Each national influenza centre sends a selection of the most prevalent flu strains in its country to the nearest World Health Organization (WHO) collaborating centre for influenza. Once a year, all these centres meet to analyze their collective data to determine how to make the most effective vaccine for the next season. After that, development of the next annual flu shot begins.

How you can help track the flu

While NML flu researchers are busy in the lab, PHAC epidemiologists are using state-of-the-art tools to track the spread of influenza across the country and around the world. They track when and where influenza and influenza-like-illnesses are happening and determine the groups of people who are most affected by them. The results of these surveillance activities can be found in their weekly FluWatch report.

The FluWatch program consists of a network of labs, hospitals, doctors’ offices and provincial/territorial ministries of health. PHAC epidemiologists also rely on data reported by the public to figure out where the flu is spreading and to look for signals of high or unusual flu activity.
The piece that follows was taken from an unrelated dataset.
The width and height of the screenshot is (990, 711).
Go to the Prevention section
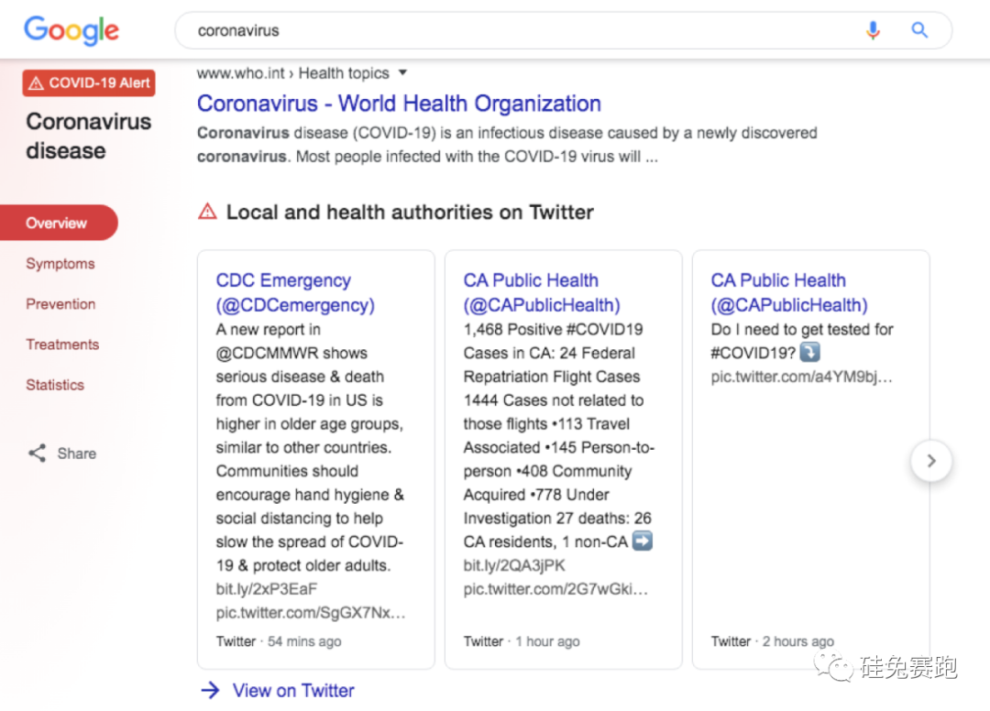click(61, 304)
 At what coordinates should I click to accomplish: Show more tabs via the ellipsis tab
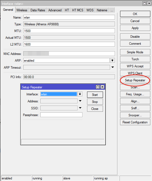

Canadians from across the country can sign up to become Fluwatchers. By taking just 15 seconds to answer questions each week during the flu season, Fluwatchers help our epidemiologists track the virus in Canada.

“Data from our Fluwatchers is so important because it paints a picture of how the flu is affecting people in different regions of the country,” said Claire Sevenhuysen, an Epidemiologist with FluWatch.

Getting your annual flu shot is the most effective way to protect yourself against the flu and flu-related complications. The more people get vaccinated against the flu, the lower the chance of catching the flu and spreading it in the community. “Getting vaccinated protects you and those around you who may be too young or unable to receive the flu shot,” said Ms. Sevenhuysen. “Even if you are healthy, having the flu makes you feel like you got hit by a truck. The annual flu shot can reduce your chance of getting the flu and may reduce the severity of symptoms even if you still get the flu, so it’s worth it!”